December US job growth beats expectations

*

Walgreens set for best day since 1980 after Q1 profit beat

*

Constellation Brands ( STZ ) slides after trimming FY forecasts

*

University of Michigan survey showed consumer sentiment

dropped

(Updates to market close)

By Johann M Cherian, Sukriti Gupta and Carolina Mandl

Jan 10 (Reuters) - U.S. stocks sank on Friday, with the

S&P 500 erasing its 2025 gains, after an upbeat jobs report

stoked fresh inflation fears, reinforcing bets that the Federal

Reserve will be cautious in cutting interest rates this year.

Wall Street's main indexes closed their second consecutive

week in the red.

"We started the year on the wrong foot," said Sam

Stovall, market strategist at CFRA Research, commenting on the

impact of a hotter-than-expected job data on equities. He added

the environment for stocks could become "quite challenging."

According to preliminary data, the S&P 500 lost 91.26

points, or 1.54%, to end at 5,826.99 points, while the Nasdaq

Composite lost 318.69 points, or 1.64%, to 19,160.19.

The Dow Jones Industrial Average fell 698.14 points, or

1.64%, to 41,937.06.

The domestically focused small-cap Russell 2000 index

also fell. Wall Street's fear gauge hit a three-week high

on Friday.

A Labor Department report showed job growth unexpectedly

accelerated in December while the unemployment rate fell to 4.1%

as the labor market ended the year on a strong note.

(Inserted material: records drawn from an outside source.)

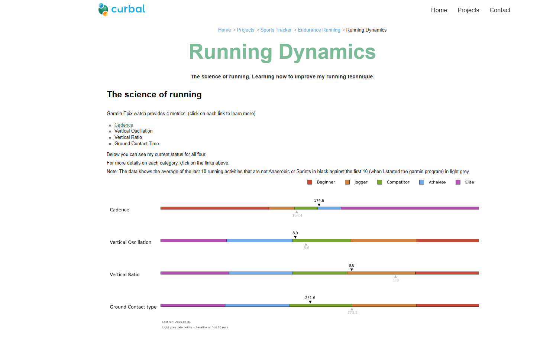Viewport: 553px width, 338px height.
Task: Go to Endurance Running breadcrumb
Action: click(x=318, y=30)

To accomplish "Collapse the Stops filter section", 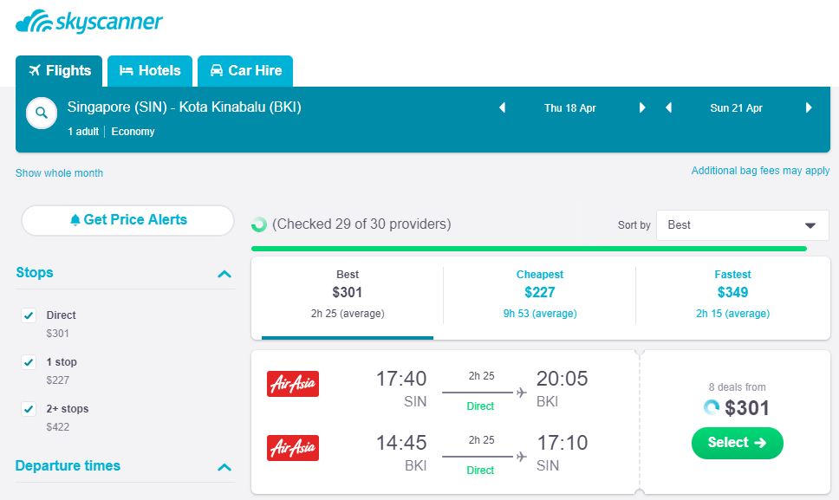I will pos(224,274).
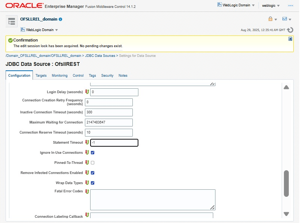The height and width of the screenshot is (223, 300).
Task: Enable the Pinned-To-Thread checkbox
Action: coord(92,163)
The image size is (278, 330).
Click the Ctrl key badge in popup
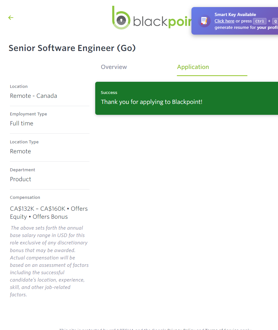[x=259, y=21]
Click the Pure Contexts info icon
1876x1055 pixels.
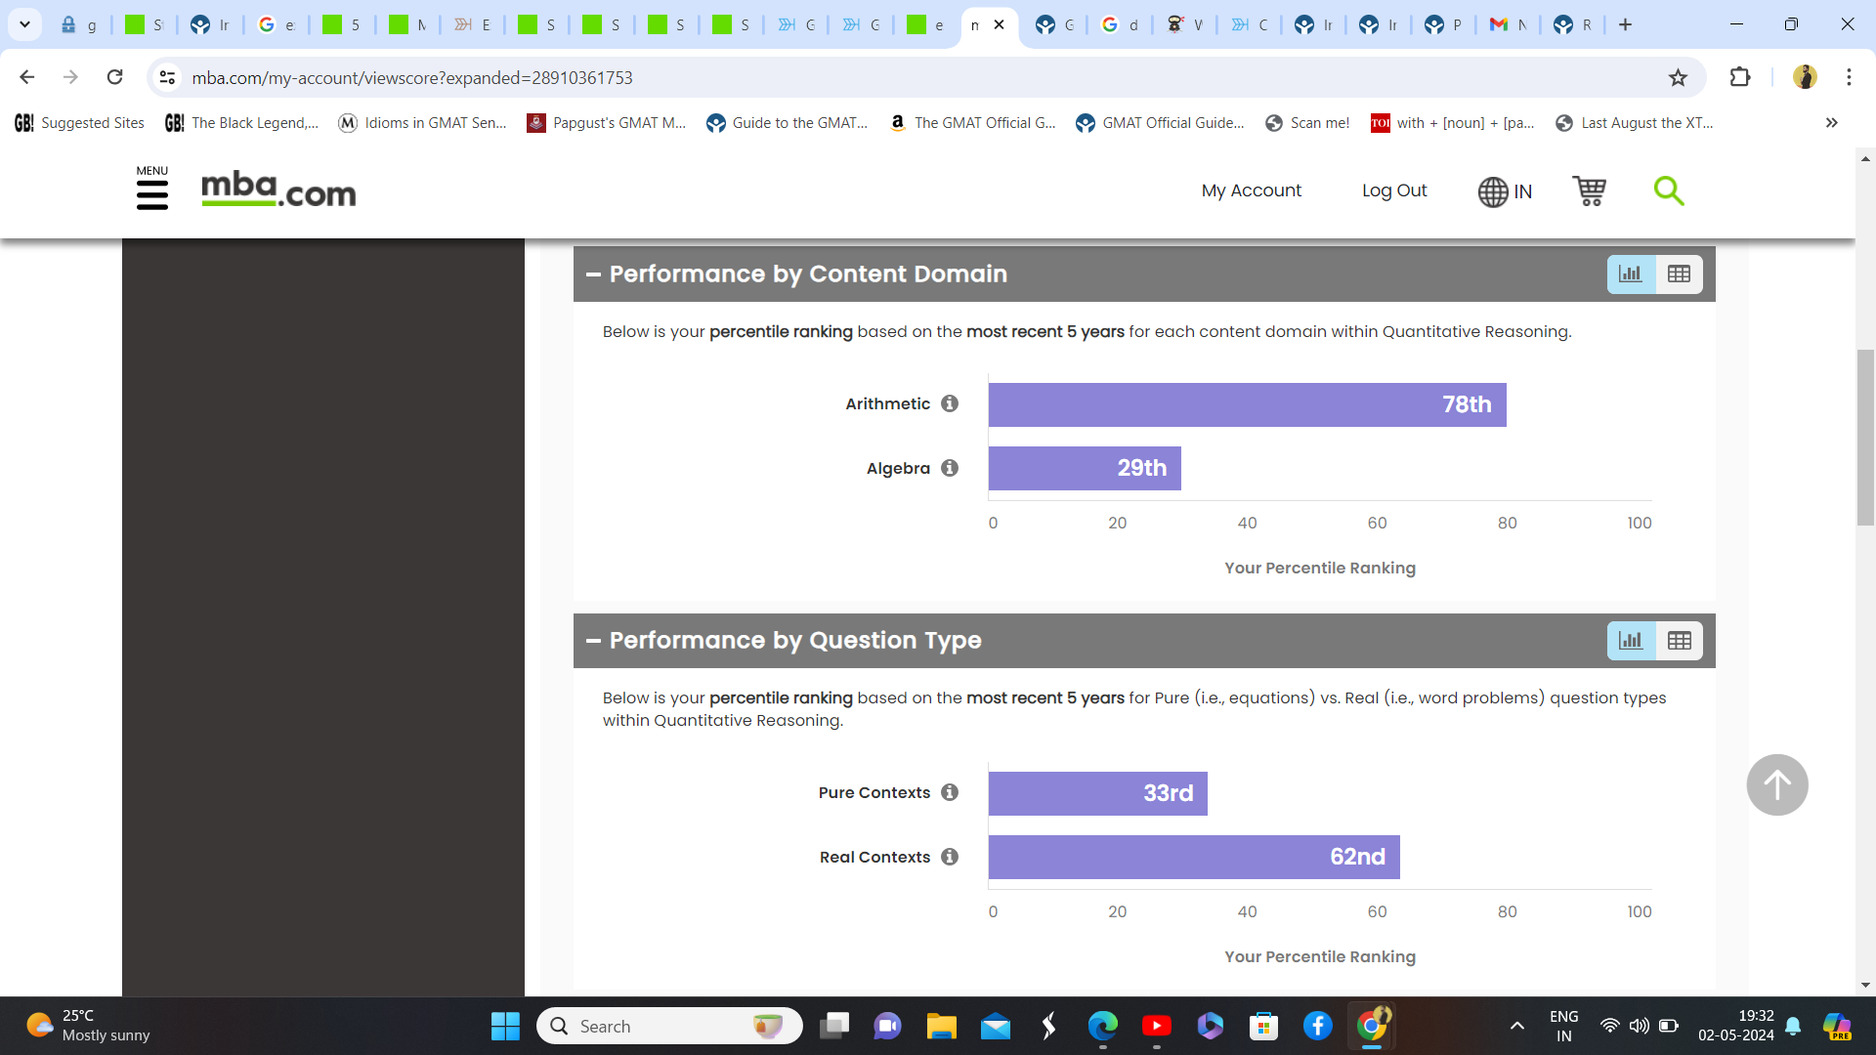pyautogui.click(x=950, y=792)
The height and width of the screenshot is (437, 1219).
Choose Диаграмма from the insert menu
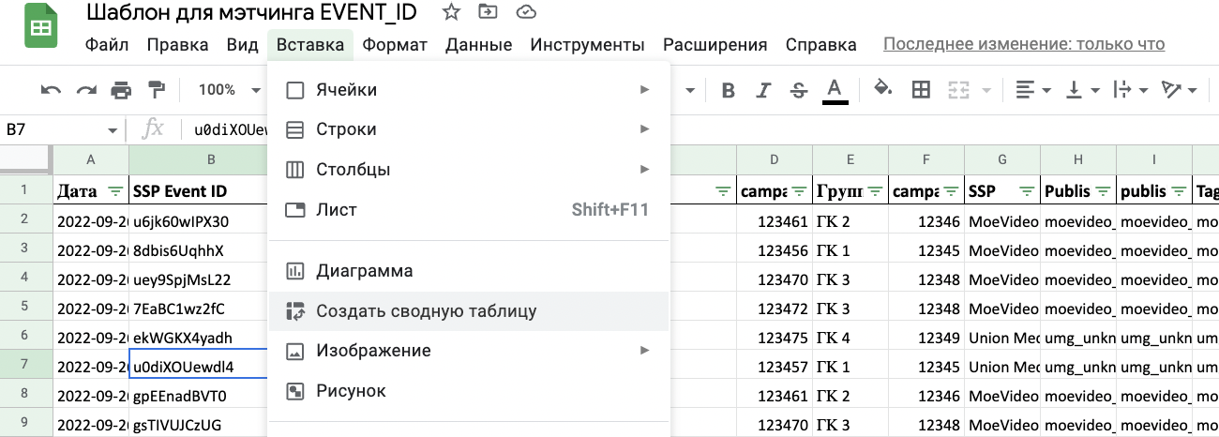tap(364, 271)
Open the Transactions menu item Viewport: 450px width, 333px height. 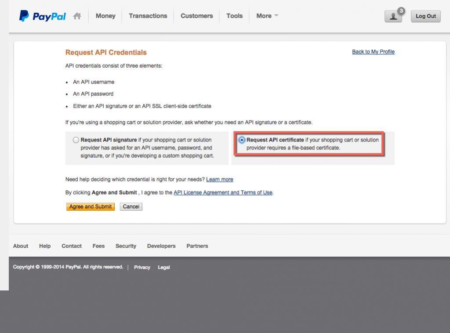(x=148, y=16)
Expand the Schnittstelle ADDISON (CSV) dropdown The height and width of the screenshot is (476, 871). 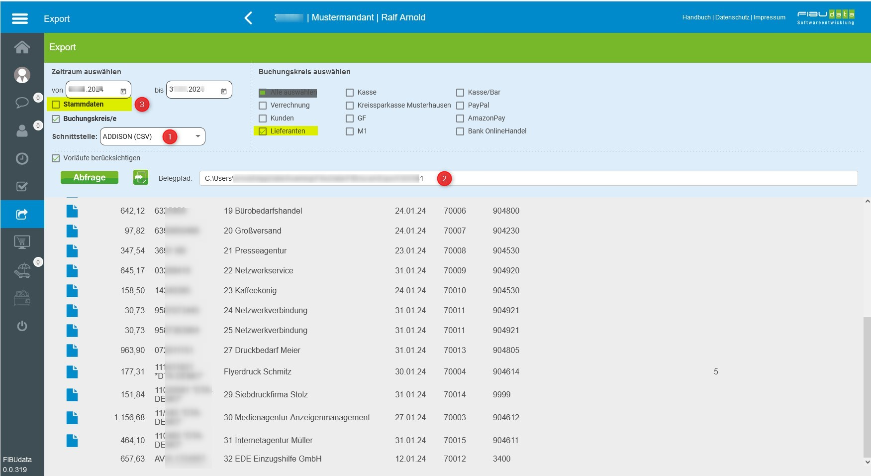pos(197,136)
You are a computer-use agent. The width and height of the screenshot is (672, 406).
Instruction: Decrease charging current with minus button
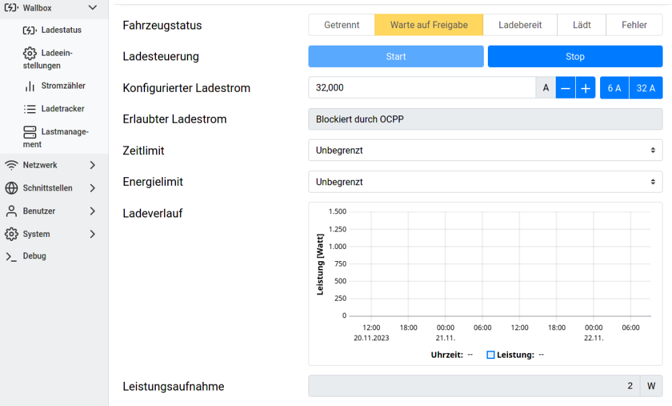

A hotter-than-expected job gain could translate into faster

economic expansion, leading to a rise in prices. To contain a

still-elevated inflation, the Fed could be forced to take a more

conservative stance on rate cuts this year.

Traders see the central bank lowering borrowing costs

for the first time in June and then staying steady for the rest

of the year, according to the CME Group's FedWatch Tool.

Brokerages also revised their Fed rate cut forecasts, with

BofA Global Research forecasting a potential rate hike.

However, Chicago Fed president Austan Goolsbee said there is

no evidence the economy is overheating again, adding he still

expects it will be appropriate to lower interest rates further.

Pressuring stocks, the yield on the 30-year Treasury note

touched 5% - its highest since November 2023, but

slightly retreated to 4.966%.

Most of the 11 S&P 500 sectors declined.

Adding to the dour mood, a University of Michigan survey

showed consumer sentiment dropped to 73.2 in January from the

previous month.

Fresh inflation worries have taken the spotlight, compelling

the Fed to issue a cautious forecast on monetary easing last

month, as it anticipates policy changes on trade and immigration

under President-elect Donald Trump, who is expected to take

office in 10 days' time.

On Jan. 15, investors will closely watch the release of the

monthly consumer price index, which could spark further

volatility if it comes in higher than expectations.

"Markets would sell off meaningfully because all of a sudden

the Fed is probably in a position not just to not cut rates and

support markets, but to actually hike rates," said Bryant

VanCronkhite, senior portfolio manager at Allspring.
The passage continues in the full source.